The symposium will be held in Joensuu. The city was founded by the Czar Nicholas I of Russia in 1848. At the time, Finland was under Russian rule prior to gaining independence in 1917. Since then, Finland has been an independent republic with parliamentary democracy. The Joensuu of today has developed as well. Today the city is the capital of the region of North Karelia and has much to offer tourists. The city has ca. 76 000 inhabitants.
Download a handy map of the town centre, the accomoddations and conference venue - from here.
During the 19th century Joensuu was a city of manufacture and commerce. Starting in 1860 local sawmills started to grow and prosper as the city received commercial rights and restrictions against industrial activities were lifted. Water traffic improved with the building of the Saimaa Canal in 1856. This made possible lively trade between the regions of North Karelia, St. Petersburg and Central Europe. At the beginning of the 20th century Joensuu was one of the largest port cities in Finland.
The River Pielisjoki has always been the lively heart of Joensuu. Throughout the centuries Karelian traders have travelled along the river and the canals which were completed at the end of 1870 and increased river traffic. Thousands of steamboats, barges and logging boats sailed along the river during this golden age of river traffic.

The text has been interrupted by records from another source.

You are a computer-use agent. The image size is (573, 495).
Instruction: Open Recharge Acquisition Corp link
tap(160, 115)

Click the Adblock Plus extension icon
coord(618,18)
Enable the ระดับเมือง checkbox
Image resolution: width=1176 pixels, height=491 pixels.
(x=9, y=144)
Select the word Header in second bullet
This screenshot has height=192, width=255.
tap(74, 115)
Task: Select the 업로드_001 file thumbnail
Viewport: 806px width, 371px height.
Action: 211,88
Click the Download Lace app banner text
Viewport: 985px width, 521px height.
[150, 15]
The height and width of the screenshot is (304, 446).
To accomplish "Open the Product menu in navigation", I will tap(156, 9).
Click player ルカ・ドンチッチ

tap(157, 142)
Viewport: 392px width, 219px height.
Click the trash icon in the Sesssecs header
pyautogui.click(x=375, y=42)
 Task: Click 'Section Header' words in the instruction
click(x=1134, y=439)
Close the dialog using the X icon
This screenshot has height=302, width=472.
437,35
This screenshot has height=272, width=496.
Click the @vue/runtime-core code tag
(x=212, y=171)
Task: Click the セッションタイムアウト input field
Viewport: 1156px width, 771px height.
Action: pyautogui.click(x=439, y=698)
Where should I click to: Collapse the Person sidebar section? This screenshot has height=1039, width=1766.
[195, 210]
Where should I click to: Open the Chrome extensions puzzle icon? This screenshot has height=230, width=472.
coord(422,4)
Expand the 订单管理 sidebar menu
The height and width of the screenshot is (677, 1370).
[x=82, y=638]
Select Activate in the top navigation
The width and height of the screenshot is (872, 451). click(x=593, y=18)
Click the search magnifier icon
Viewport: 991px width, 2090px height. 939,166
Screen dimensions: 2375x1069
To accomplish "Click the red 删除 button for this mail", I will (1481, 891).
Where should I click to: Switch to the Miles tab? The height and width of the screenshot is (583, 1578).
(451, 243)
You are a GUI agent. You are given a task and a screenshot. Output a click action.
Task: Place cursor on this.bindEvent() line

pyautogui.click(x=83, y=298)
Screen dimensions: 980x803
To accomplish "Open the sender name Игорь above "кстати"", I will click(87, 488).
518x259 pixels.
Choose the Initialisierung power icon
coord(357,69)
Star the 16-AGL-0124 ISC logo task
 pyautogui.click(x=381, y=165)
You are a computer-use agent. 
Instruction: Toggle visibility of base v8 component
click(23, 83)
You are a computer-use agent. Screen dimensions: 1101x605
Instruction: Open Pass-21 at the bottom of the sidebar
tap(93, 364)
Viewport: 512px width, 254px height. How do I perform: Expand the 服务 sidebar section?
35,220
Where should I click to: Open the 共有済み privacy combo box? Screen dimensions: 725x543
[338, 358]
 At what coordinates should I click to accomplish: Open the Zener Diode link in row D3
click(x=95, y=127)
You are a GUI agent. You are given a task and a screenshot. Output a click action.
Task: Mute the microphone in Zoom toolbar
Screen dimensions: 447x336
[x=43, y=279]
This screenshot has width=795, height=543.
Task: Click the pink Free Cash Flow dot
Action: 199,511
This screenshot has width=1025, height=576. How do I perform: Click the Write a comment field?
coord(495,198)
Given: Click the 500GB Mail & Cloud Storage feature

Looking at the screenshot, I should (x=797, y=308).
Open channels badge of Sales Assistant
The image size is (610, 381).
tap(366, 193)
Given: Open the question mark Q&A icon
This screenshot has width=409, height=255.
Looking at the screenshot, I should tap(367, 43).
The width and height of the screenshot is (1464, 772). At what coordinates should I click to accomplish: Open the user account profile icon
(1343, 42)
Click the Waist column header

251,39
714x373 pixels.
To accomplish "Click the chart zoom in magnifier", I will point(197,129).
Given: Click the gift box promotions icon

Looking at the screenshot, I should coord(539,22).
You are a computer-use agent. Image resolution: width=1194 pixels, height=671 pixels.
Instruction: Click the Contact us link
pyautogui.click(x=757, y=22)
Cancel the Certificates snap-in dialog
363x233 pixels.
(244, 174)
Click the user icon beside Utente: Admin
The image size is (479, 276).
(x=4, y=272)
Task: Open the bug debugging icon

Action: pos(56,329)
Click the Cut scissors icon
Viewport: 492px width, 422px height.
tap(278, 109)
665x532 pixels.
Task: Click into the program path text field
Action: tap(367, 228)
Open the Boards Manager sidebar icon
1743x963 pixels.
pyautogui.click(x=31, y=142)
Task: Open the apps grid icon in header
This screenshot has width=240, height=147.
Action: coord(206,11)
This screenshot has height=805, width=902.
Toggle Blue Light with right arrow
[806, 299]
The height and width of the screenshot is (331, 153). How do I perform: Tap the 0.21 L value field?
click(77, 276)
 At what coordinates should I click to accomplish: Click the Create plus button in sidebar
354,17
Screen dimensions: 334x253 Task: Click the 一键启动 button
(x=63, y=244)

The establishment of the University of Joensuu (now University of Eastern Finland) in 1969 and the further growth of the university have been crucial to the development of the city. Today, The University of Eastern Finland is one of the largest universities in Finland. The research is ranked among the best in the world in several fields. UEF campuses are located in Joensuu and Kuopio, and the university is home to approximately 15,500 students and 2,500 members of staff. UEF has four faculties, which offer teaching in more than 100 major subjects.